**Set task:**
Copy each line of the records below word for word, leaving out the pictures.

**Materials provided:**
════
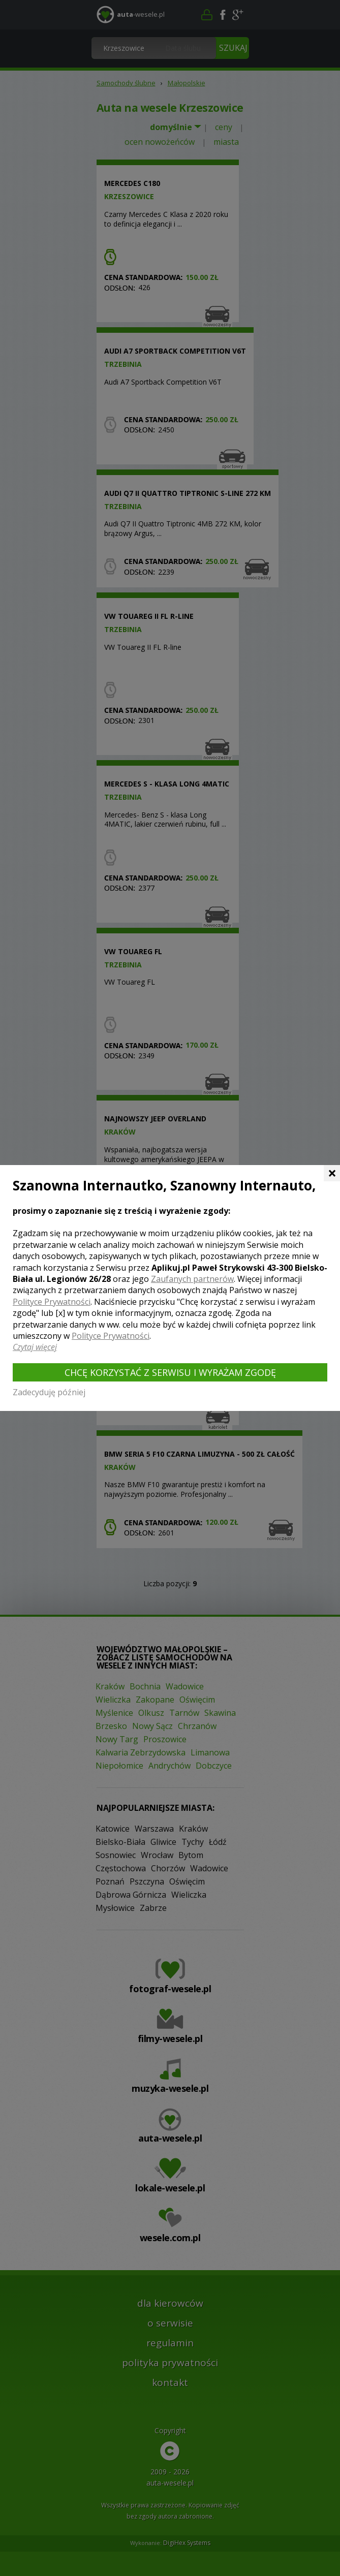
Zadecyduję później (49, 1392)
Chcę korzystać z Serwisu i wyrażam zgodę (170, 1372)
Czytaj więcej (35, 1347)
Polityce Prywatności (51, 1301)
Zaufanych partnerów (192, 1278)
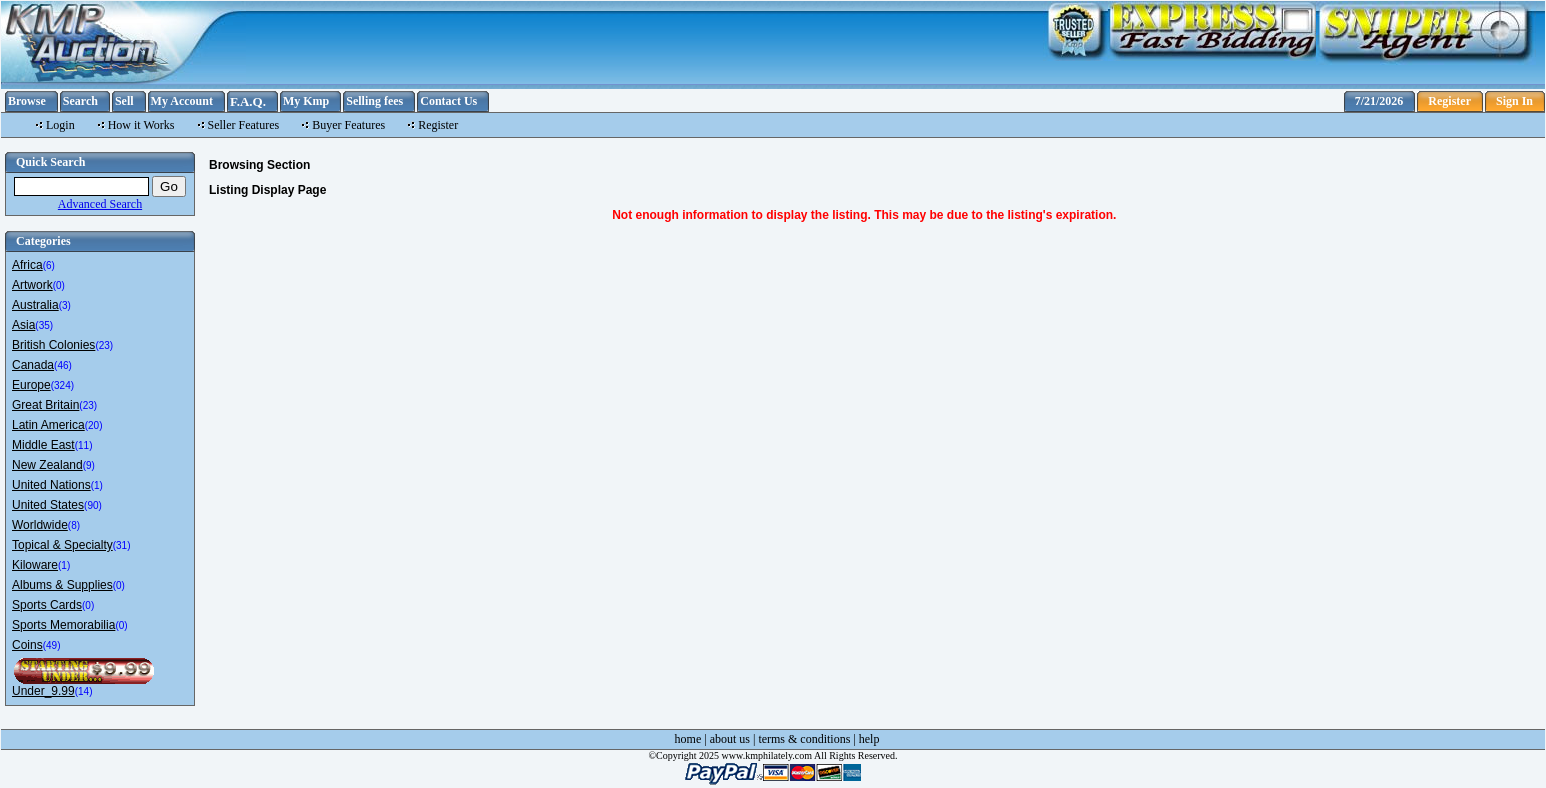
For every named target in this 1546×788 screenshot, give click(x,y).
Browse (27, 101)
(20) (94, 425)
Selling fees (374, 101)
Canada (33, 365)
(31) (122, 545)
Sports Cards (47, 605)
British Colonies (53, 345)
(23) (104, 345)
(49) (52, 645)
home (688, 739)
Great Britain (45, 405)
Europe (31, 385)
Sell (124, 101)
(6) (49, 265)
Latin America (48, 425)
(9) (89, 465)
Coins (27, 645)
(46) (63, 365)
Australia (35, 305)
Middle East (43, 445)
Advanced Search (100, 204)
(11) (84, 445)
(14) (84, 691)
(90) (93, 505)
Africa (27, 265)
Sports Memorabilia (63, 625)
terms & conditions (804, 739)
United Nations (51, 485)
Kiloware (35, 565)
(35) (44, 325)
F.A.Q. (248, 101)
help (869, 739)
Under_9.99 (43, 691)
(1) (97, 485)
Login (60, 125)
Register (1449, 101)
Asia (23, 325)
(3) (65, 305)
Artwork (32, 285)
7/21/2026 (1379, 101)
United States (48, 505)
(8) (74, 525)
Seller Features (244, 125)
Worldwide (40, 525)
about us (730, 739)
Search (80, 101)
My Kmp (306, 101)
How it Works (141, 125)
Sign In (1514, 101)
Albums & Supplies (62, 585)
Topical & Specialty (62, 545)
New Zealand (47, 465)
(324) (62, 385)
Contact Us (448, 101)
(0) (59, 285)
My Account (182, 101)
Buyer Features (348, 125)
════
**Answer to the task:**
Zadecyduję później (49, 1392)
Chcę korzystać z Serwisu i wyrażam zgodę (170, 1372)
Czytaj więcej (35, 1347)
Polityce Prywatności (51, 1301)
Zaufanych partnerów (192, 1278)
For every named target in this 1546×788 screenshot, give click(x,y).
Browse (27, 101)
(20) (94, 425)
Selling fees (374, 101)
Canada (33, 365)
(31) (122, 545)
Sports Cards (47, 605)
British Colonies (53, 345)
(23) (104, 345)
(49) (52, 645)
home (688, 739)
Great Britain (45, 405)
Europe (31, 385)
Sell (124, 101)
(6) (49, 265)
Latin America (48, 425)
(9) (89, 465)
Coins (27, 645)
(46) (63, 365)
Australia (35, 305)
Middle East (43, 445)
Advanced Search (100, 204)
(11) (84, 445)
(14) (84, 691)
(90) (93, 505)
Africa (27, 265)
Sports Memorabilia (63, 625)
terms & conditions (804, 739)
United Nations (51, 485)
Kiloware (35, 565)
(35) (44, 325)
F.A.Q. (248, 101)
help (869, 739)
Under_9.99 (43, 691)
(1) (97, 485)
Login (60, 125)
Register (1449, 101)
Asia (23, 325)
(3) (65, 305)
Artwork (32, 285)
7/21/2026 (1379, 101)
United States (48, 505)
(8) (74, 525)
Seller Features (244, 125)
Worldwide (40, 525)
about us (730, 739)
Search (80, 101)
My Kmp (306, 101)
How it Works (141, 125)
Sign In (1514, 101)
Albums & Supplies (62, 585)
Topical & Specialty (62, 545)
New Zealand (47, 465)
(324) (62, 385)
Contact Us (448, 101)
(0) (59, 285)
My Account (182, 101)
Buyer Features (348, 125)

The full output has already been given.